→ **TÂCHES ET EXERCICES**:
**1)** D'après le texte sur les enseignements de Barkhane, les affirmations (a), (b) et (c) sont-elles exactes ? Répondez par oui ou non, puis citez les mots décisifs du texte.
(a) Les soldats ont constaté que le partenariat de combat était à sens unique.
(b) Les combats près de Boulikessi ont été menés avec les FAMa.
(c) La vitesse et la surprise sont présentées comme des gages de supériorité.
**2)** Poursuivez le texte sur les enseignements de Barkhane à la suite de sa dernière phrase.

→ **TEXTE FOURNI**:

::::::

De cette opération, je retiens plusieurs enseignements.

D'abord, l'importance pour Barkhane de développer la plus grande agilité tactique et interarmées, au sol et dans les airs ; la vitesse et la surprise, gages de supériorité ; et l'efficacité du caractère multi milieux de nos opérations, qui permet de synchroniser les différents effets que nous sommes capables de produire.

Ensuite, la complémentarité des avantages entre partenaires, à travers la combinaison de nos capacités cinétiques et technologiques avec la mobilité et la connaissance de terrain des armées sahéliennes : nos soldats ont pu vérifier sur le terrain que ce partenariat de combat était loin d'être à sens unique.

Enfin, le surcroît de force morale et de confiance au sein des forces partenaires, en particulier nigériennes, qui ouvre la voie à une réponse intégrée nationale pérenne.

Il nous faut reproduire cette dynamique avec nos autres partenaires. Les récents combats que nous avons menés avec les FAMa près de Boulikessi, dans le Gourma, à l'intensité égale de ceux d'Afghanistan, prouvent qu'eux aussi y sont prêts.

::::::

→ **BLOC DE DONNÉES**:
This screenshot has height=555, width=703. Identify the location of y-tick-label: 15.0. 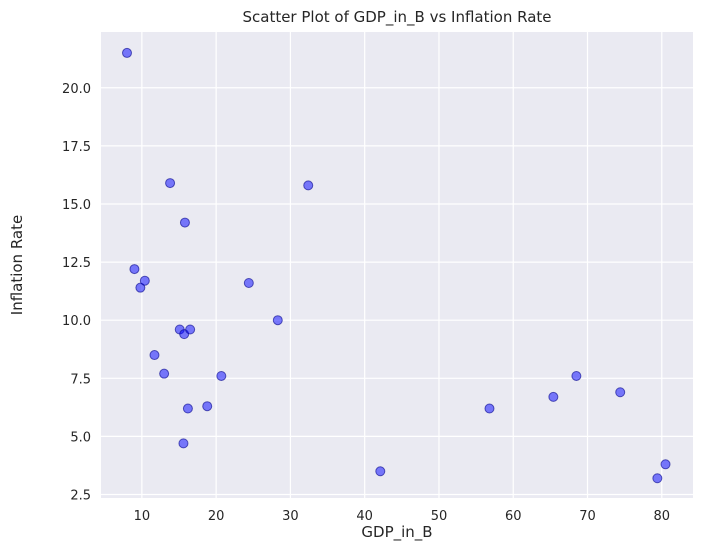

::::::

→ **CORRIGÉ DES ACTIVITÉS**:
**1)**
(a) Non : « ce partenariat de combat était loin d'être à sens unique ».
(b) Oui : « Les récents combats que nous avons menés avec les FAMa près de Boulikessi ».
(c) Oui : « la vitesse et la surprise, gages de supériorité ».

**2)**
En parallèle, nous avons poursuivi notre effort visant à harmoniser les plans de campagne de chacun des pays du G5 Sahel, l'interopérabilité de leurs forces armées, bref, à garantir la cohérence opérative des efforts militaires au Sahel. Le Mali est un bon exemple de ce défi, puisque le pays réunit cinq forces : les FAMa, Barkhane, la MINUSMA, la mission de formation de l'Union européenne au Mali (EUTM) et la force conjointe du G5. Ces entités sont complémentaires et leur action permet à Barkhane de concentrer ses moyens sur ses objectifs opératifs.

Face à l'immensité des défis et sans cette complémentarité, je serais sans cesse sollicité au-delà de mes moyens. C'est donc une fonction importante et souvent méconnue de Barkhane que d'entraîner d'autres acteurs et de mettre en cohérence les différentes actions. Prenons l'exemple du maillage territorial de postes militaires avancés : pour les reconstruire, il faut que les intéressés établissent le besoin et les spécifications, que l'Union européenne trouve les financements, que la MINUSMA se charge des travaux et que Barkhane s'assure de la meilleure coordination de ceux-ci avec les opérations. Pour ce faire, nous nous appuyons sur notre réseau partenarial, composé d'éléments insérés dans les états-majors ou dans les unités de nos alliés, et que nous venons encore de densifier. Cette intégration nous est permise par une relation ancienne et de confiance avec des partenaires qui reconnaissent notre compétence et notre fidélité.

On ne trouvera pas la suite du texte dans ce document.